Like pornographers, preachers don't need traditional publishers or broadcasters to reach huge markets. James Dobson's Focus on the Family, for instance, has a radio audience of about 220 million a day and generates revenues of close to $200 million a year with books, broadcasting, and other products. All without the help of traditional New York publishers. Televangelists preach to what has essentially become a studio audience there in their church, but their real audience is at home wearing sweat pants and eating Eggos.
Sex and religion - once considered private affairs - have become public performances. We all have access to everything all the time and don't even have to get dressed up (or undressed, as it may depend) to experience them.
And maybe because these things have been made so publicly private (or privately public - it is all a jumble), we ought not to be surprised that these are topics so regularly discussed when it comes to public policy.

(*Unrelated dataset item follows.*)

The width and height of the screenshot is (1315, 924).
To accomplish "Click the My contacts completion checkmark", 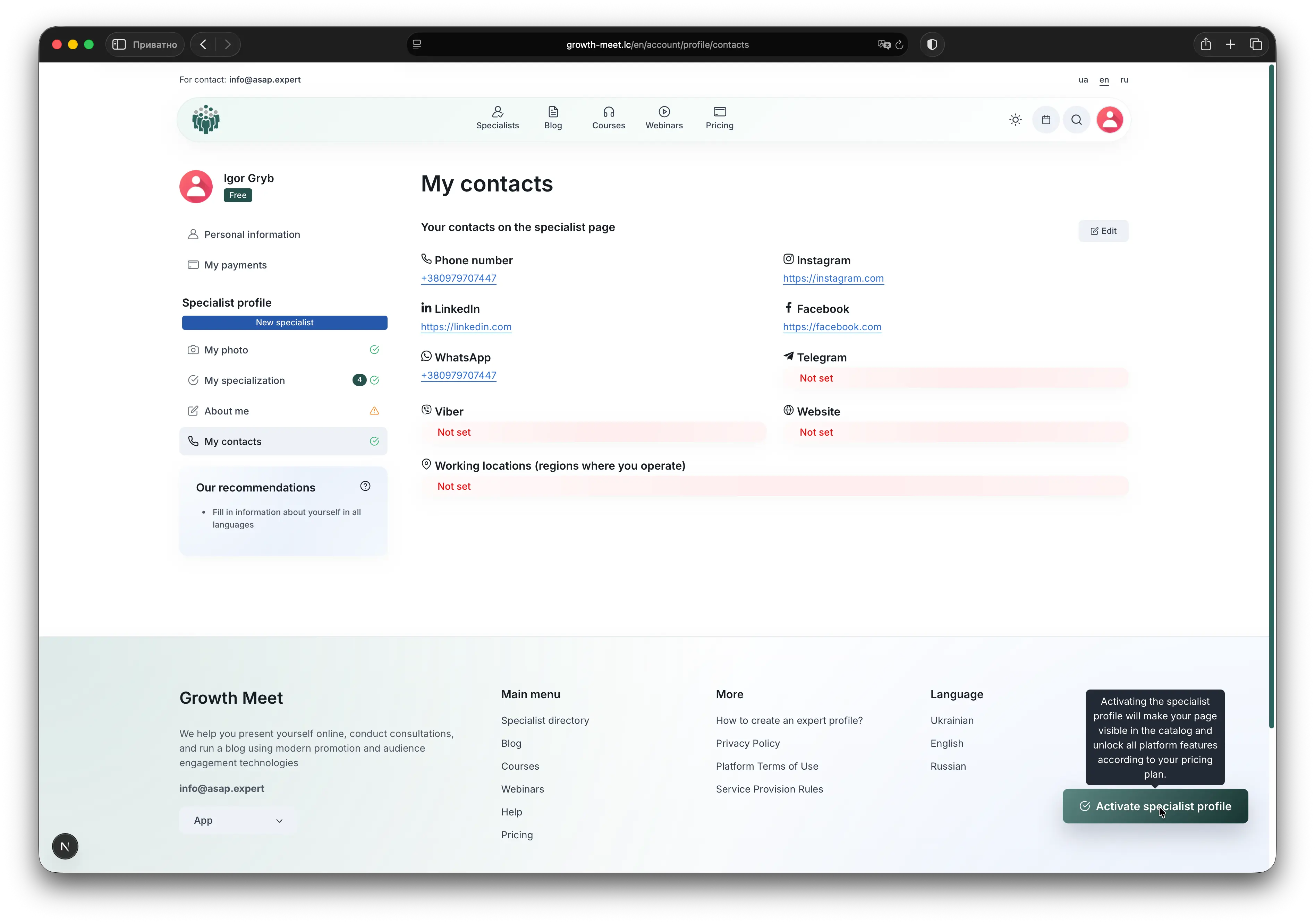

I guess I should celebrate the fact that there is no longer any shame associated with sex or religion. It's the rare person who doesn't have some sort of faith or isn't sexual. We should be glad that the shame of homosexuality and Mormonism is a thing of the past. It is a good thing that such choices now have no more stigma than being a heterosexual scientist.
But still, for all my fascination with - even admiration of - sex and religion, I feel a little squeamish about having them in the public square at all. I'm sexual. I'm religious. But simply to state that probably suggests a host of things about me that simply aren't true. Those are terms so laden with meaning that I'm sure we all assume very different things about them. And you know what? What those terms mean to me are private. I don't consider my religious beliefs or sexual practices to be a part of my public persona. (Politics and economic beliefs by contrast? Now that is the very definition of public.)
But perhaps one good thing that will come from this matter of making the private public is that as we learn more about what's different - even remarkable - about each other we will become more tolerant. Private secrets have become public knowledge and we learn that people make a living in hundreds of different ways. They express their politics in dozens of different ways. It only makes sense that the way they would choose to be religious or sexual would vary as well - and that just as it is in these other sectors, the options are becoming more - not less - varied and hard to understand.
And this simple fact may be why the only real sin for the younger generation is - increasingly - not based on your religion or sexual orientation but instead on your lack of tolerance. They know that the world is becoming more diverse, not less, offering more choices, not less, from food to music to ways to be intimate or explore the divine.
It is no wonder that the religious right is feeling more anxious about their social agenda. Nearly every time another child turns 18 and another octogenarian dies, they lose a vote. They have seen the future and it is not in the direction of increasing solidarity or sameness. Attempts to legislate one approach to sex are as doomed to failure as attempts to legislate one religion. And that's a good thing even if some of us old codgers are a little squeamish about having these previously private things become so public.